* [TRECHO DO DOCUMENTO]
# # #
Cavalos da linguagem
- Vanessa Felix dos Santos
- 9 de out. de 2024
- 6 min de leitura
Atualizado: 14 de nov. de 2024
Vanessa Felix dos Santos

Quem chega? Esta é uma pergunta para que, quem chegou sem se apresentar, se apresente. É o Zeca Chapéu grande? Santa Rita Pescadeira? Cosme? Damião? Bibiana? Belonísia? Tal pergunta se faz necessária na atualidade, posto que algumas candidatas ou candidatos à análise atropelam a apresentação de si, excluindo, por vezes, até mesmo o nome próprio. Se o eu é muitos, excluir uma de suas facetas é uma operação mutilante.
A pergunta quem chega? implica a falante naquilo que fala e nos informa de uma incorporação, a de que somos, numa analogia à expressão cavalos de santo, cavalos da linguagem; somos incorporados e manifestados por ela. Falando nisso, prazer, Vanessa Felix, psicanalista amefricana, falante no mundo dos vivos, a falar como consigo, com o acréscimo de, na maioria das vezes, uma sensação de estar de fora. E aqui já se abre uma questão. Fora de onde? Do quê? Da linguagem? Temos visto que não há possibilidade de habitar o fora da linguagem. Porém, a angústia de estar de fora algo nos diz. A angústia como sendo o afeto que não engana, diz “tem algo de teu aí”.
“Falem como conseguirem!”, foi a intervenção pública necessária da psicanalista Eliane Marques (comunicação pessoal, 2023) para que se atenuassem em mim certas “lutas intestinais” das quais fala Fanon, quando a negra, o negro, precisa, estando fora de casa, “confirmar seu ‘ser diante de um outro [...] ’” (Fanon in Debieux; Faustino, p. 12, 2023). Como falar, o que falar diante deste outro? Se eu falar, o que o outro vai achar? E se este outro for branco? E se for negro? Então, é como se Eliane tivesse dito: não há ser falante, negro, branco, indígena, fora da linguagem, portanto, o que resta é falar como conseguimos.
# # #
* [DADOS]

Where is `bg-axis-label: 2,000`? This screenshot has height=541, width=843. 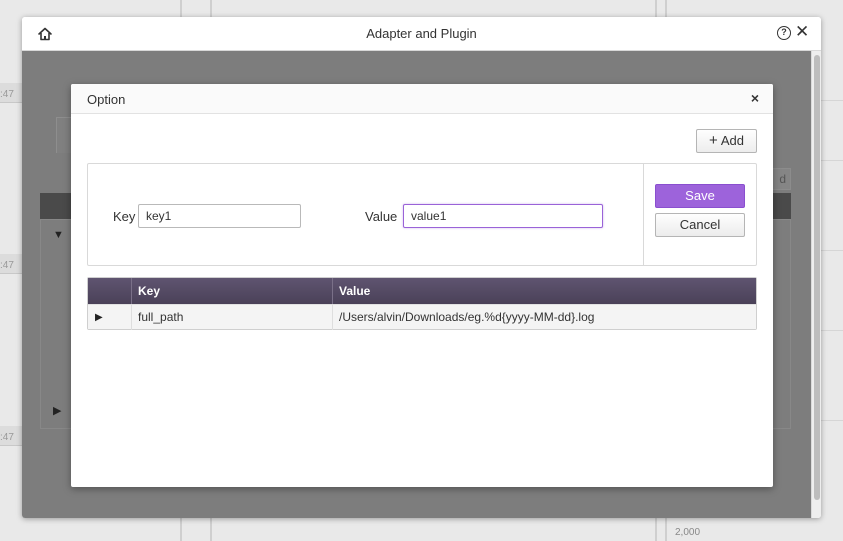 bg-axis-label: 2,000 is located at coordinates (688, 532).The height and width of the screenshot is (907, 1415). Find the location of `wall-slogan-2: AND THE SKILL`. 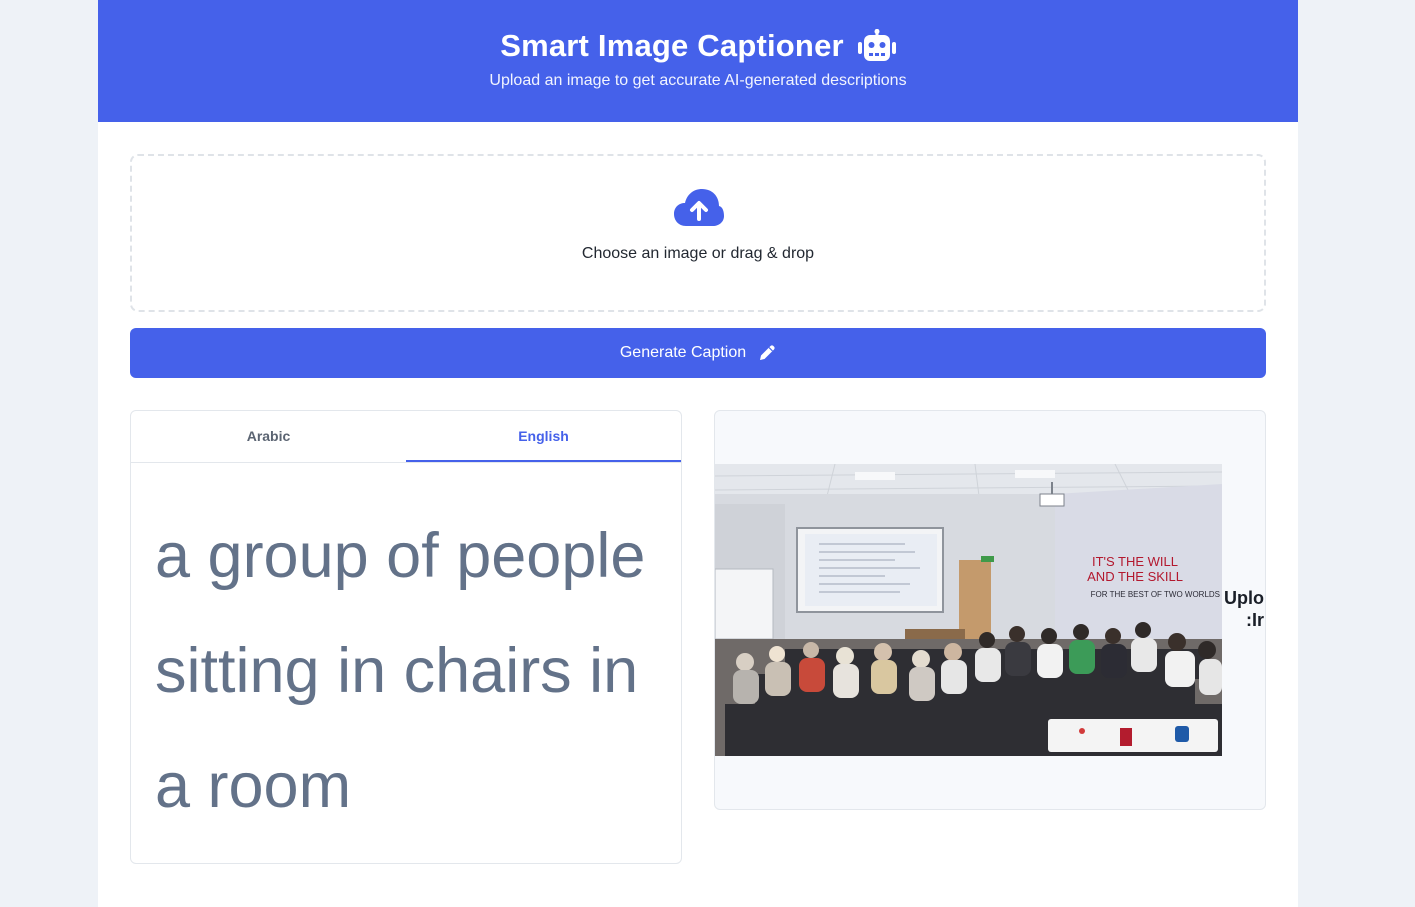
# # #
* [PROBLEMAS E TAREFAS]
a - Transcreva, sem alterações, o trecho do texto sobre os cavalos da linguagem que se inicia nas palavras que contêm "Quem chega? Esta" e vai até "uma operação mutilante.".
b - Prossiga a escrita do texto sobre os cavalos da linguagem a partir da última frase apresentada.

* [RESPOSTAS DO EXERCÍCIO]
a -
Quem chega? Esta é uma pergunta para que, quem chegou sem se apresentar, se apresente. É o Zeca Chapéu grande? Santa Rita Pescadeira? Cosme? Damião? Bibiana? Belonísia? Tal pergunta se faz necessária na atualidade, posto que algumas candidatas ou candidatos à análise atropelam a apresentação de si, excluindo, por vezes, até mesmo o nome próprio. Se o eu é muitos, excluir uma de suas facetas é uma operação mutilante.

b -
Entrando no romance Torto arado (2019), de Itamar Vieira Junior, da recusa da mãe por aceitar a obrigação religiosa, Zeca herda o compromisso de assumir o que ela rejeitou. Herda a dívida materna. Nas festas do jarê, religião de matriz africana praticada em meio rural, na região da Chapada Diamantina, Bahia, Zeca é o curandeiro das dores do corpo e da alma tanto dos donos das fazendas como do povo trabalhador, filhas e filhos de ex-escravizadas/dos, num contexto em que a relação colonial é mantida em situação não muito diferente da da escravidão. Zeca Chapéu Grande é o pai de Bibiana e Belonísia, irmãs unidas e ao mesmo tempo separadas por um acidente envolvendo uma faca encontrada dentro de uma mala guardada embaixo da cama da avó. Uma dupla unida pelo ventre de Salustiana, a mãe, e separadas pela faca da avó Donana. Zeca é um pai presente, contrariando as inúmeras infâncias brasileiras. Belonísia, a filha mais nova, quer ser como ele: arar a terra e cultivá-la, colher os frutos, permanecer nela reconhecendo a dignidade de quem tem o saber de produzir e regando a indignação pela exploração do seu povo. A mais velha, Bibiana, pensa em ir para a cidade estudar, se tornar professora e retornar com propostas de resistência às opressões sofridas pela comunidade quilombola da fazenda Água negra.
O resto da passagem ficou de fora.